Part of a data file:
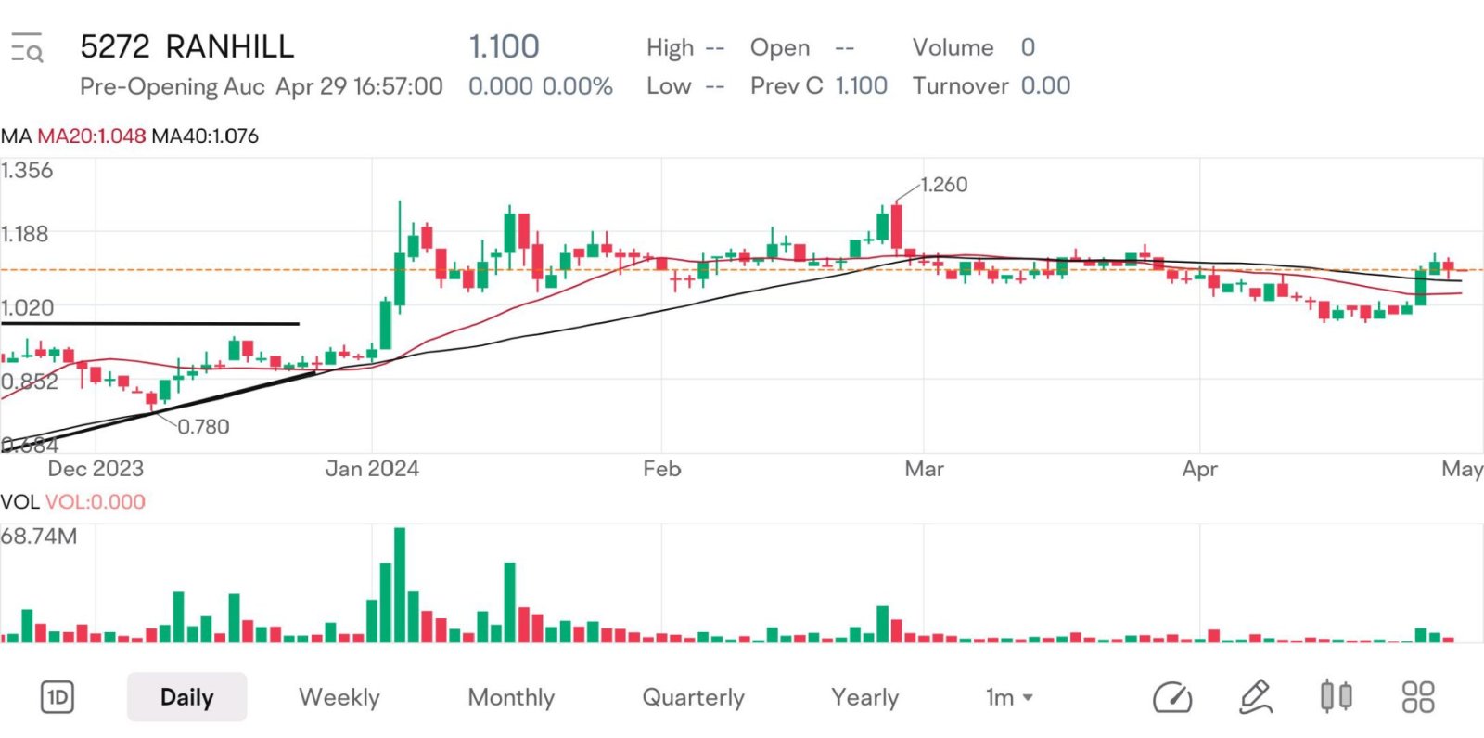Switch to the Monthly timeframe
1484x738 pixels.
(x=511, y=697)
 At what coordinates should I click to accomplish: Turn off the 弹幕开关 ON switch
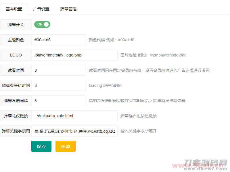42,24
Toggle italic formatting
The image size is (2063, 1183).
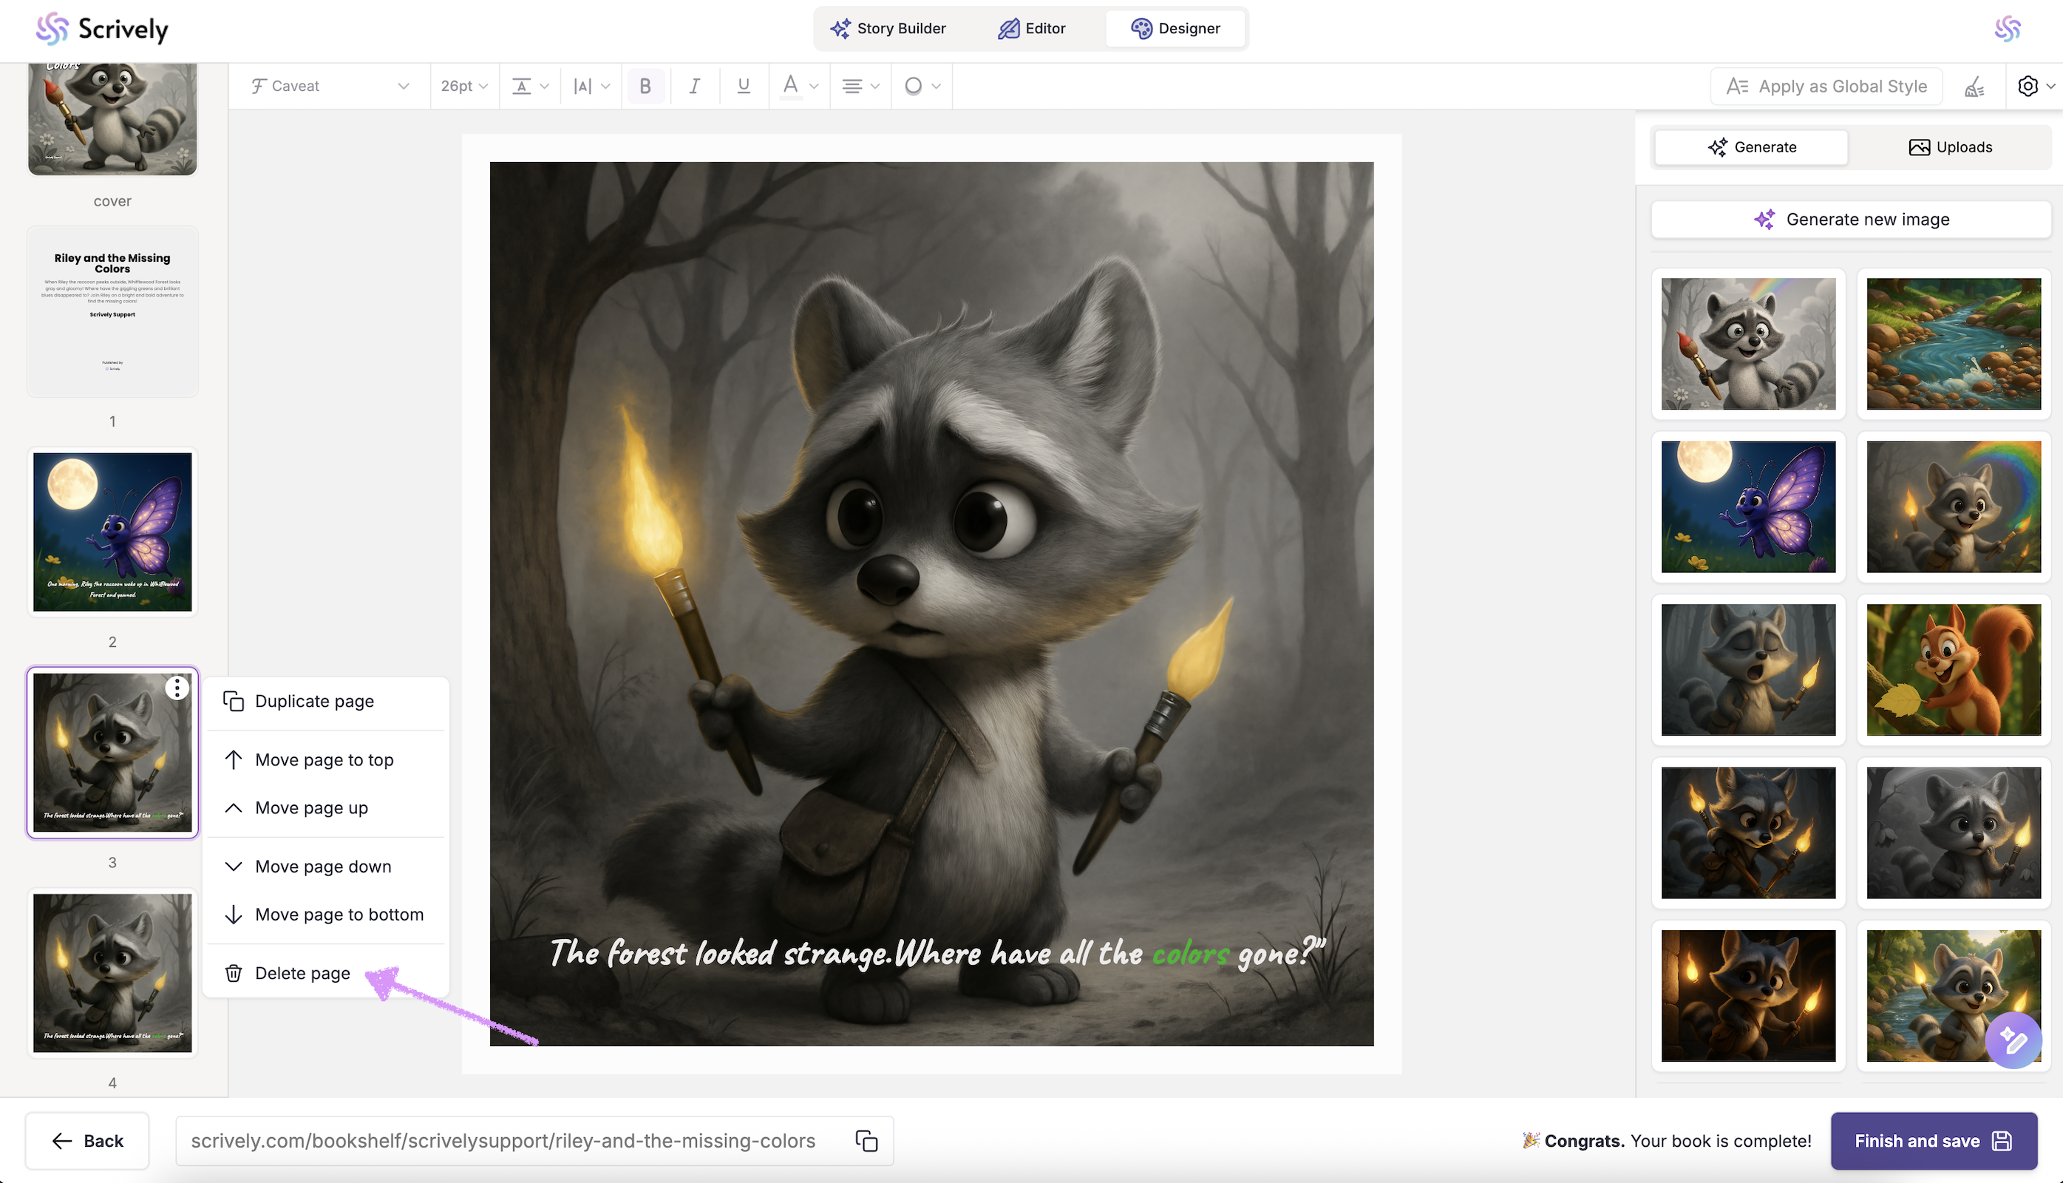coord(694,86)
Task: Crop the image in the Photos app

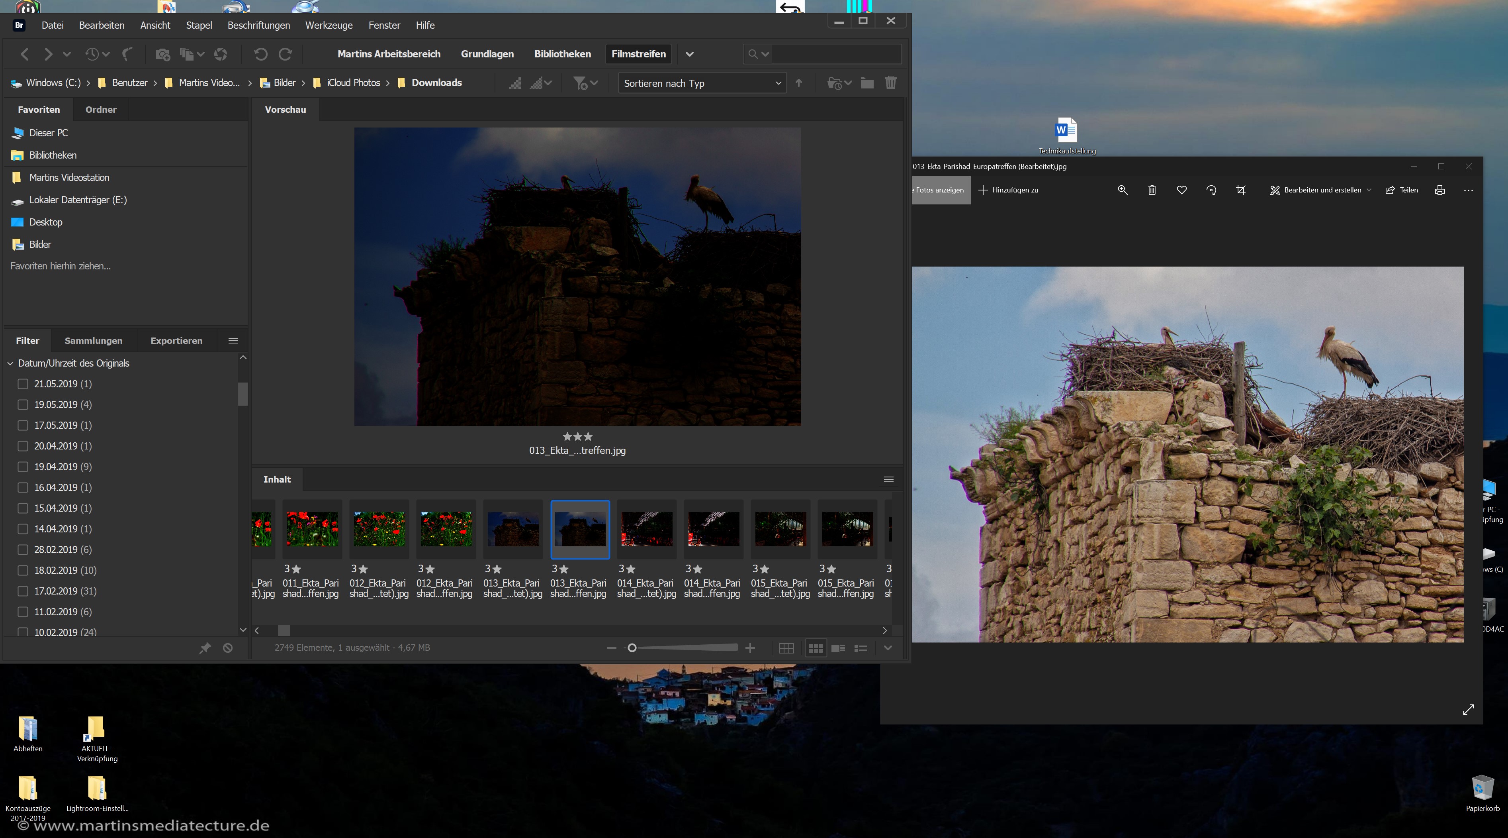Action: pos(1240,190)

* [PROBLEM TO WORK ON]: Which lines in the records above contain the string "image"? Show each of them in full.

* [TASK OUTPUT]:
The image size is (2063, 1183).
Task: Crop the image in the Photos app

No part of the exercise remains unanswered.